Cut back to BUILD and, yep, O’Brien continued to be adamant: “That’s many words to say Sean Duffy is a hot mess.”
CNN’s new hire: what a slimeball. https://t.co/cM85q3Wejv
— Soledad O'Brien (@soledadobrien) October 29, 2019
The one-time Real World: Boston star joined CNN in October, a month after resigning from his seat repping Wisconsin in the U.S. House of Representatives, in order to spend more time with his family. He and his wife of 20 years, fellow Real World alum and Fox News contributor Rachel Campos-Duffy, now share nine children. On Oct. 7, they announced the birth of their youngest, a baby girl named Valentina, who was born with Down Syndrome and with two holes in her heart that will require surgery.
Duffy was criticized by more than O’Brien. In October, CNN commentator Jen Psaki, a former communications director in the Obama White House, accused him of trotting out an “absurd conspiracy theory” and being “factually wrong” about suggesting that, in 2016, Ukraine hacked the Democratic National Committee’s email server, according to the Daily Beast. (What he alleged had been proven untrue by CNN’s own reporting.)
The same month, Duffy was criticized for speaking out against Army Lt. Col.
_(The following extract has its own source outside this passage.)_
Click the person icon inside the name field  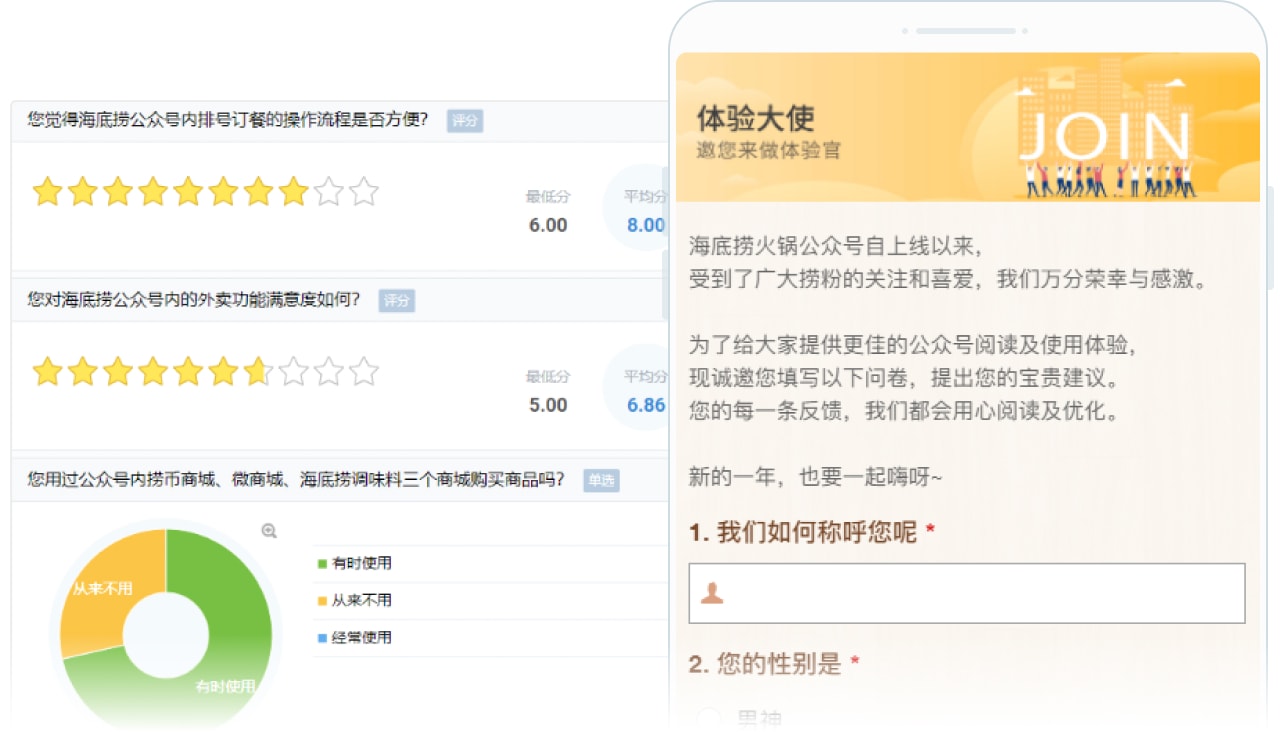(712, 593)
Alexander S. Vindman, alleging that Vindman might have testified to House impeachment investigators in a way that’s unfavorable to President Donald Trump, because he’s not loyal to the United States. (Vindman was born in Ukraine, but moved to America when he was 3. He’s now a Ukraine expert on the National Security Council.)
O’Brien said cable news in general has changed, and not for the better, since she left CNN in 2013.
“You didn’t have what they have now, which, I think, is to set up ‘this vs. that’ fighting,” O’Brien said of her time on CNN. “What Sean Duffy said was despicable about this gentleman who was testifying and completely without evidence at all, right?
“And, also, we didn’t have people who you were hired by the network, who are on specifically in order to be kind of bomb throwers into the conversation. We actually had a very strong Standards and Practices team. He wouldn’t be asked back, but also you would be hauled in to Standards and Practices.”
O’Brien said she was once hauled into the department because another woman named Soledad had donated to a political campaign. They wanted to make sure it wasn’t her.
“There was a real sense of watching what your anchors did and said to make sure that you were controlling how the platform operated,” O’Brien said. “It’s more of a free for all now. I think that’s problematic. I think when you’re paying someone who’s saying despicable things, that’s hugely problematic.”
O’Brien said that her most recent show, Matter of Fact with Soledad O’Brien, has different rules.
“I like experts. The show we do, if you’re not an expert in climate change, you don’t get to come on the air and talk about climate change,” she said. “If you’re not an expert in science, you don’t get to talk about science. It’s not brain surgery. It’s just giving the platform to experts.”
O’Brien’s latest project, Hungry to Learn, is a documentary about college students so broke from paying tuition that they can’t afford to eat.